Start of Data to examine
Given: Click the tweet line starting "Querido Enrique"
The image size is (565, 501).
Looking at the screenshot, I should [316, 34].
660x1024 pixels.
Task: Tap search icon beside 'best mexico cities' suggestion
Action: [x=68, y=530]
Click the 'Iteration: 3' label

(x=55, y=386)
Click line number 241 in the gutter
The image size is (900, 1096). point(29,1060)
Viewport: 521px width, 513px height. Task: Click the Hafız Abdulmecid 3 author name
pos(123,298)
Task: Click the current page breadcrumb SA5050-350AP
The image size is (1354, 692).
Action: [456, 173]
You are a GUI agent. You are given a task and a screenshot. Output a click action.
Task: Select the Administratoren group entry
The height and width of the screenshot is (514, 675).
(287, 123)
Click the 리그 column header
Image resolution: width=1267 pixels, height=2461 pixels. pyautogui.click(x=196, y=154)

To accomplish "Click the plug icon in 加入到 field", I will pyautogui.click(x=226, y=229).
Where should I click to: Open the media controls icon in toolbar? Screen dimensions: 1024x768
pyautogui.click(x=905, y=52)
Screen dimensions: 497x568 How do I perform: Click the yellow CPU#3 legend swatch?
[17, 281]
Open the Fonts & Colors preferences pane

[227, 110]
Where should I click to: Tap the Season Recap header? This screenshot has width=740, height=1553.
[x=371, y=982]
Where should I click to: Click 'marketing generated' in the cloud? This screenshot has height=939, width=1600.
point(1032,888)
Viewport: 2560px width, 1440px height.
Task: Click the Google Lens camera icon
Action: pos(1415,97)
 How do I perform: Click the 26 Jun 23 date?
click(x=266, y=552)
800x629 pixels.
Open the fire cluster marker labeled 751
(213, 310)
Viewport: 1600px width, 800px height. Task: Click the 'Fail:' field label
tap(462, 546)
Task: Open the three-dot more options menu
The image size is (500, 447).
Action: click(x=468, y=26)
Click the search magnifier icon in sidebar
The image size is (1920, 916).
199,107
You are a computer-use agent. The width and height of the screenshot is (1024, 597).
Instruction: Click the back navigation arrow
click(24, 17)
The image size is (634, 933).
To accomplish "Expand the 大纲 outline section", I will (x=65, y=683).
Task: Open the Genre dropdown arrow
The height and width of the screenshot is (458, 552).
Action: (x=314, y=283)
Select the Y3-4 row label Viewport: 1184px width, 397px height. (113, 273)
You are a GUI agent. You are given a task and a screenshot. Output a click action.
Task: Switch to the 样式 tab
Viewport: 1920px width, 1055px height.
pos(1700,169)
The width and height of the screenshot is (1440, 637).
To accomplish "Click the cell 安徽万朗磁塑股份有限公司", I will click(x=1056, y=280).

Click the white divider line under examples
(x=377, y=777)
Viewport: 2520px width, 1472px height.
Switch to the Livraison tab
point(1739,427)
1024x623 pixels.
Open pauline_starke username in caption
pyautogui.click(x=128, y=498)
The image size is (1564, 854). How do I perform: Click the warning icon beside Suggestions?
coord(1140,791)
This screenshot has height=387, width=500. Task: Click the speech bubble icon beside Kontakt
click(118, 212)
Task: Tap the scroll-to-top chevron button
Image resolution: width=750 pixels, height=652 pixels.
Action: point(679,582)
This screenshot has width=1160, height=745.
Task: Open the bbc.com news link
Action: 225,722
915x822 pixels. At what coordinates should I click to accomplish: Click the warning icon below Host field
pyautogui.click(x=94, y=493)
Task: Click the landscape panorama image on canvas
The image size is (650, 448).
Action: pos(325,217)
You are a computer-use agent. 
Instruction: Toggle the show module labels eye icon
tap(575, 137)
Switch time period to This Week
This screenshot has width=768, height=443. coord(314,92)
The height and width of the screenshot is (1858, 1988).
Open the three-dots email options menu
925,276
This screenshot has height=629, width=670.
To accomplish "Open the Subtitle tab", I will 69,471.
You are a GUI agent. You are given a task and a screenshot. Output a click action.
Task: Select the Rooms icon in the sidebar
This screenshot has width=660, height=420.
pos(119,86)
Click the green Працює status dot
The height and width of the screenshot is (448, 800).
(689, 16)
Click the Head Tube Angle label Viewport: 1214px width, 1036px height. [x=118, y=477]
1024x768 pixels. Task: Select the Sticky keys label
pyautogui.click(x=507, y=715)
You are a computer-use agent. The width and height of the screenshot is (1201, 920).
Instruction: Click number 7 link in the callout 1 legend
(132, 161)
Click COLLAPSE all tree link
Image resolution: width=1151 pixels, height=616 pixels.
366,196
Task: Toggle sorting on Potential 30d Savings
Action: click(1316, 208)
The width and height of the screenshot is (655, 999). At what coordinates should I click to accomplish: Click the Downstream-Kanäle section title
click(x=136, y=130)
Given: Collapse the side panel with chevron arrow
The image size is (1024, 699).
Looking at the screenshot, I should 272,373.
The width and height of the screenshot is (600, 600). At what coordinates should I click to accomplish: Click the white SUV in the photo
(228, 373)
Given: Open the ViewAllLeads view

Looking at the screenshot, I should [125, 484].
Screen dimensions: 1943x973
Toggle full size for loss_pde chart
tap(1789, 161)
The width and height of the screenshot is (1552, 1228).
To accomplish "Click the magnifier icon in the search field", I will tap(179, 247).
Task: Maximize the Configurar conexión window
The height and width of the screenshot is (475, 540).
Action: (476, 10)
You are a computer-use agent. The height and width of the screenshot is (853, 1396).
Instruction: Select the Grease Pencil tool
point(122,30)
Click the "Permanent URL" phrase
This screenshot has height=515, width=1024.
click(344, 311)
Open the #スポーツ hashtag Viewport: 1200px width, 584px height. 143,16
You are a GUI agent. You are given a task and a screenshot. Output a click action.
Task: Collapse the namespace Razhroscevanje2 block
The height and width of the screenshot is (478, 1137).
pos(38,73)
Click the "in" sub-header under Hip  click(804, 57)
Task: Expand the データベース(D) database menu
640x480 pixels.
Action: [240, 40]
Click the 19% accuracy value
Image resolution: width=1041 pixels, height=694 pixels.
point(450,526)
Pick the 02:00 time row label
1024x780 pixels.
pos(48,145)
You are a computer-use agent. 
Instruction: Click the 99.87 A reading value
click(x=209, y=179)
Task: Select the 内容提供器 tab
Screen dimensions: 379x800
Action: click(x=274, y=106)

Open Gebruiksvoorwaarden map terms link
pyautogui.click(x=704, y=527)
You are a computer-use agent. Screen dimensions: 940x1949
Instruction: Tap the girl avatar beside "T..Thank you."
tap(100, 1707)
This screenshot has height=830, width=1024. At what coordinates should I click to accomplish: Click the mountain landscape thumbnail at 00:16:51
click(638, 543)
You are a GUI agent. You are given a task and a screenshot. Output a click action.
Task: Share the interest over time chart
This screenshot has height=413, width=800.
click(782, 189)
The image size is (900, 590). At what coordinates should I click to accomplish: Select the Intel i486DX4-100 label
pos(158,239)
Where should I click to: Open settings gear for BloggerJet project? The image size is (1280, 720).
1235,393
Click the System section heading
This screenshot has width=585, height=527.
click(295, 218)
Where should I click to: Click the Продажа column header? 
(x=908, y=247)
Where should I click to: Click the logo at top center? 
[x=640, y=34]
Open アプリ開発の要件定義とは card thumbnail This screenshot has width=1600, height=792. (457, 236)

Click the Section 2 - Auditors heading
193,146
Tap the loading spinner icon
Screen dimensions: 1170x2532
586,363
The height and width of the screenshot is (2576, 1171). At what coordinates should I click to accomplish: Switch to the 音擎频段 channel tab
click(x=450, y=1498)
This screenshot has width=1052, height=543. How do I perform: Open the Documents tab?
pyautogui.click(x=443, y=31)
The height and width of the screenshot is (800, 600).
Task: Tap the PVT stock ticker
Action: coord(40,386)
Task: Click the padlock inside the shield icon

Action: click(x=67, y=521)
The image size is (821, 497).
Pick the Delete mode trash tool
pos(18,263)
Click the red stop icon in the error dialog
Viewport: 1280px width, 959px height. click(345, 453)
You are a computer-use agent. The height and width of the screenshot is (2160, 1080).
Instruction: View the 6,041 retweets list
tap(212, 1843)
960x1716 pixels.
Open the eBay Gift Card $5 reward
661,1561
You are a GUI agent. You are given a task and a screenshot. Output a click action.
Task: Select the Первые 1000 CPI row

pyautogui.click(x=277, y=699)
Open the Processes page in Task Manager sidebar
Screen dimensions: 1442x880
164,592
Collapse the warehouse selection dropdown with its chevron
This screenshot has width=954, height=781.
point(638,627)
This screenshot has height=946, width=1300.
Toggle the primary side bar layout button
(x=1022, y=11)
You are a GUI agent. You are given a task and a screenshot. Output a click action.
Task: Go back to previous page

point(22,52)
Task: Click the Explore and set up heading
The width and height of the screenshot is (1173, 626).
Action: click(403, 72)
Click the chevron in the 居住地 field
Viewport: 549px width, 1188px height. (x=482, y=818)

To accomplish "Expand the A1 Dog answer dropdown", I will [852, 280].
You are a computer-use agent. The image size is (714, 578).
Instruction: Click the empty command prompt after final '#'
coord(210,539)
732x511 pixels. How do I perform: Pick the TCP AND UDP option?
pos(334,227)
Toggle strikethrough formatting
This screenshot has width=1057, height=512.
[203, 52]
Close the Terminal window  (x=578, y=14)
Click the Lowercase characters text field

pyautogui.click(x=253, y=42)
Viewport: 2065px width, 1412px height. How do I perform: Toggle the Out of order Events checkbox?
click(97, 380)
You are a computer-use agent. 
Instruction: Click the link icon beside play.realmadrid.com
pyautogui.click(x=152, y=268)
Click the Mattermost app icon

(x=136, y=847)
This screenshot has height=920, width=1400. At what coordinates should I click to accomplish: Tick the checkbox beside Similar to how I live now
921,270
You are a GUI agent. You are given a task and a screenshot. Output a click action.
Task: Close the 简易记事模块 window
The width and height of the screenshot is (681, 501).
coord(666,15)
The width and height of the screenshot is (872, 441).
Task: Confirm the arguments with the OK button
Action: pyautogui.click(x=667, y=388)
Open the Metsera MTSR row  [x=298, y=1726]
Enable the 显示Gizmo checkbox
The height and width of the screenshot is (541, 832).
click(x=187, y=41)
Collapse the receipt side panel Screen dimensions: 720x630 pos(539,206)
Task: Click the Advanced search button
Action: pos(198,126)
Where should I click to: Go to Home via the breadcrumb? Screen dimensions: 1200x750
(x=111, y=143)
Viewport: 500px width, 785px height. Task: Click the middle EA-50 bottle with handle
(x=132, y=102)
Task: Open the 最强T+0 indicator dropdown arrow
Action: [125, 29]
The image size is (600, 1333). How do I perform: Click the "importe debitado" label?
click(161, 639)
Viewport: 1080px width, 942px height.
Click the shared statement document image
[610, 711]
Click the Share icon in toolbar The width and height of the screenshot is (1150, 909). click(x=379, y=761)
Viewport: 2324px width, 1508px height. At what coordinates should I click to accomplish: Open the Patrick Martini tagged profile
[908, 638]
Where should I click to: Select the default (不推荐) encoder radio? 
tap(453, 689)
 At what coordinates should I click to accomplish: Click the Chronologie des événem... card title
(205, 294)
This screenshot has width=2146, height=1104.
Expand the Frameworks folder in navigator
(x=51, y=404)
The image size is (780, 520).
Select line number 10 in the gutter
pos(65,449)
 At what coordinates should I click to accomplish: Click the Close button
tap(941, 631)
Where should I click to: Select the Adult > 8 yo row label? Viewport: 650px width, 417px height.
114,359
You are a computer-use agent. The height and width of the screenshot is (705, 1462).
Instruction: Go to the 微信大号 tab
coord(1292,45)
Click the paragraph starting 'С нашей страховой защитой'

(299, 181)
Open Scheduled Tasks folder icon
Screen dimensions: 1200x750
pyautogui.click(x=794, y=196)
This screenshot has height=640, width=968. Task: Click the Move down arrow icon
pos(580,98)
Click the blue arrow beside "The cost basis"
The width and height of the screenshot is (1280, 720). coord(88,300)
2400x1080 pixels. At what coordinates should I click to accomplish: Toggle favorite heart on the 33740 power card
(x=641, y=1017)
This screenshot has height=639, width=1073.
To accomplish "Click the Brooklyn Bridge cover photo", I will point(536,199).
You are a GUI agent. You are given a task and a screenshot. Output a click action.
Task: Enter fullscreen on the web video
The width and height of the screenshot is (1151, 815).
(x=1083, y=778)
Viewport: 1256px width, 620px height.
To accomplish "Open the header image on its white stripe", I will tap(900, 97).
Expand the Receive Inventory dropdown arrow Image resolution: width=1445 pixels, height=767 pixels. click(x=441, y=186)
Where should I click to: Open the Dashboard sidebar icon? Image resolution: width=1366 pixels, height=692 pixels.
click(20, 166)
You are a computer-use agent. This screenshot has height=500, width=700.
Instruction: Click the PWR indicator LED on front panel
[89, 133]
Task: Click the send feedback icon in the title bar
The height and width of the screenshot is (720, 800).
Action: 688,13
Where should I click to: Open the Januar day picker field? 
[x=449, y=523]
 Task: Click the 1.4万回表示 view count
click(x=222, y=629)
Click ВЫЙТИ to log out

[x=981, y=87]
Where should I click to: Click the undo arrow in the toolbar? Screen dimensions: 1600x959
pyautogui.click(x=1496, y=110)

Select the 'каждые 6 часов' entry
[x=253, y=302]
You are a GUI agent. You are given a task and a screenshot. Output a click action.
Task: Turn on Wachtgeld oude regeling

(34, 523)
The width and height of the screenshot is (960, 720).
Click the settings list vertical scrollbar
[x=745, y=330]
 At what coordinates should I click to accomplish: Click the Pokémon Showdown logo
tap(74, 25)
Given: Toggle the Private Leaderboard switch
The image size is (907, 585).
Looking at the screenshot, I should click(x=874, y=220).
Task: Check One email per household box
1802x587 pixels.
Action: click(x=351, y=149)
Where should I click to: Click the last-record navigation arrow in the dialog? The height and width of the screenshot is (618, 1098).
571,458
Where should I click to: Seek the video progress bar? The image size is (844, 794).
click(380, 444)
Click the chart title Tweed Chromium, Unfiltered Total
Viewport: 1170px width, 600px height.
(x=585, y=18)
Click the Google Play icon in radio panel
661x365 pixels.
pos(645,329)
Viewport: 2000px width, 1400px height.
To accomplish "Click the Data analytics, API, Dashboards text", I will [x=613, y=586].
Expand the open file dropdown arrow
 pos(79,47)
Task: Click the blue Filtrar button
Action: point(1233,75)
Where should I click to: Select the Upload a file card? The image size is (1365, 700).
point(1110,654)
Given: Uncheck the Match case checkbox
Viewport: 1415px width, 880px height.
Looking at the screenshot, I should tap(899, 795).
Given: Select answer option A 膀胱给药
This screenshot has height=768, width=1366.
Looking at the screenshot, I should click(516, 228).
End of Data to examine
▶ **Task description**
Beginning with the line that contains "Viewport: 1415px width, 880px height.", quote each line exactly through the last line of the entries above, and nothing beyond them.

▶ **Result for this task**
Viewport: 1415px width, 880px height.
Looking at the screenshot, I should tap(899, 795).
Given: Select answer option A 膀胱给药
This screenshot has height=768, width=1366.
Looking at the screenshot, I should click(516, 228).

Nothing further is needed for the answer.